# [TASK]
After finding the line with "Given: Solo Track 2 channel" in the entries below, copy that line and each one after it exactly, through the last line, and omit pictures.

Excerpts from a dataset
■ ■ ■ ■ ■ ■ ■
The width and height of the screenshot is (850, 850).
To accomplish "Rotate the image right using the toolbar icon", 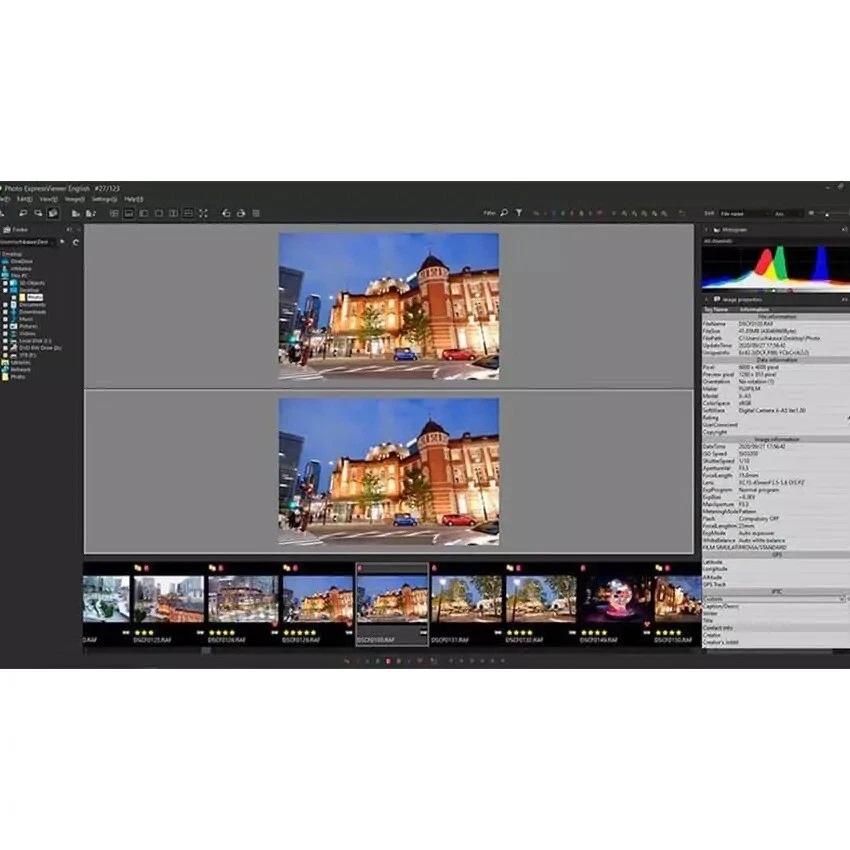I will tap(241, 213).
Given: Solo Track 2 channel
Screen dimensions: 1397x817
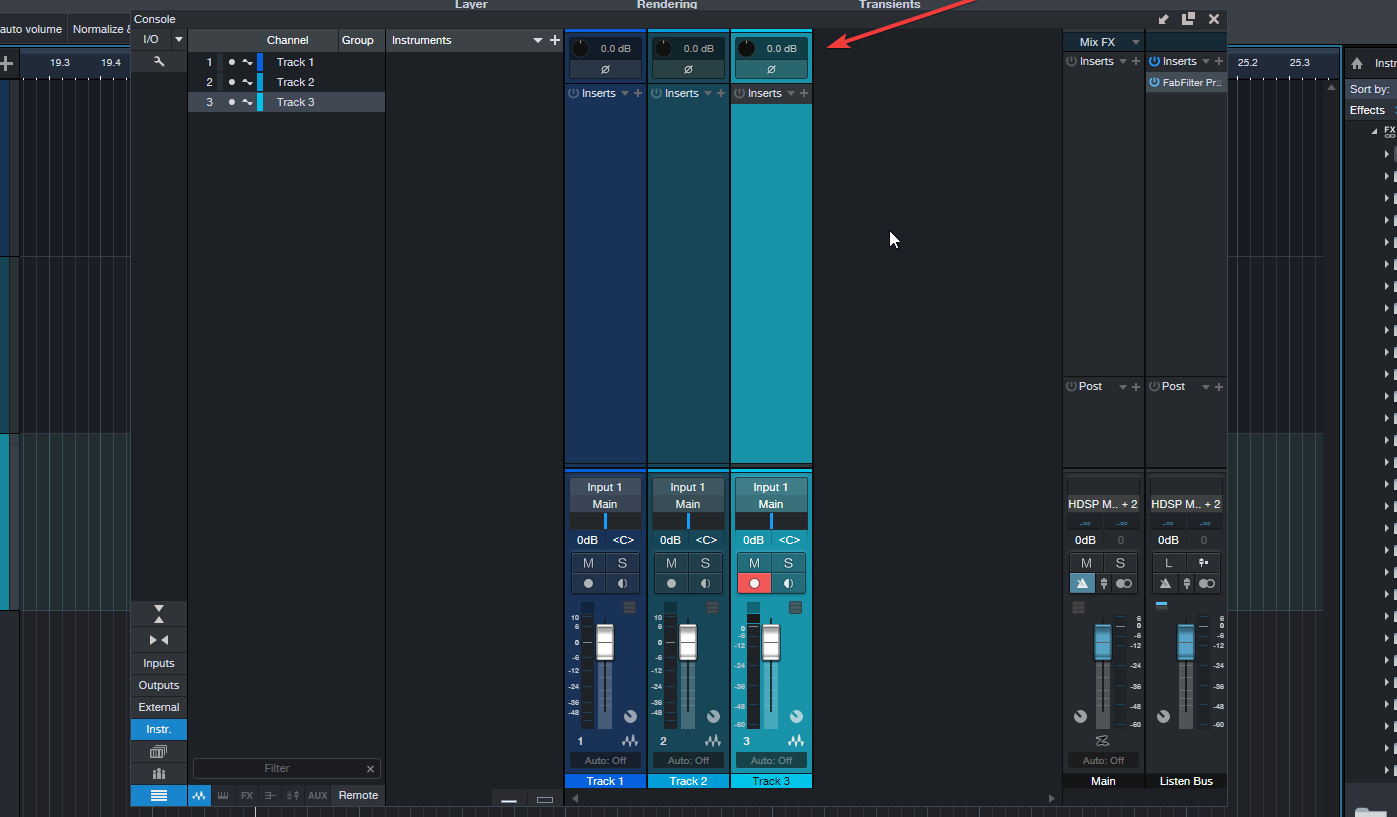Looking at the screenshot, I should tap(705, 563).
■ ■ ■ ■ ■ ■ ■
# [SOLUTION TO THIS EXERCISE]
Given: Solo Track 2 channel
Screen dimensions: 1397x817
Looking at the screenshot, I should tap(705, 563).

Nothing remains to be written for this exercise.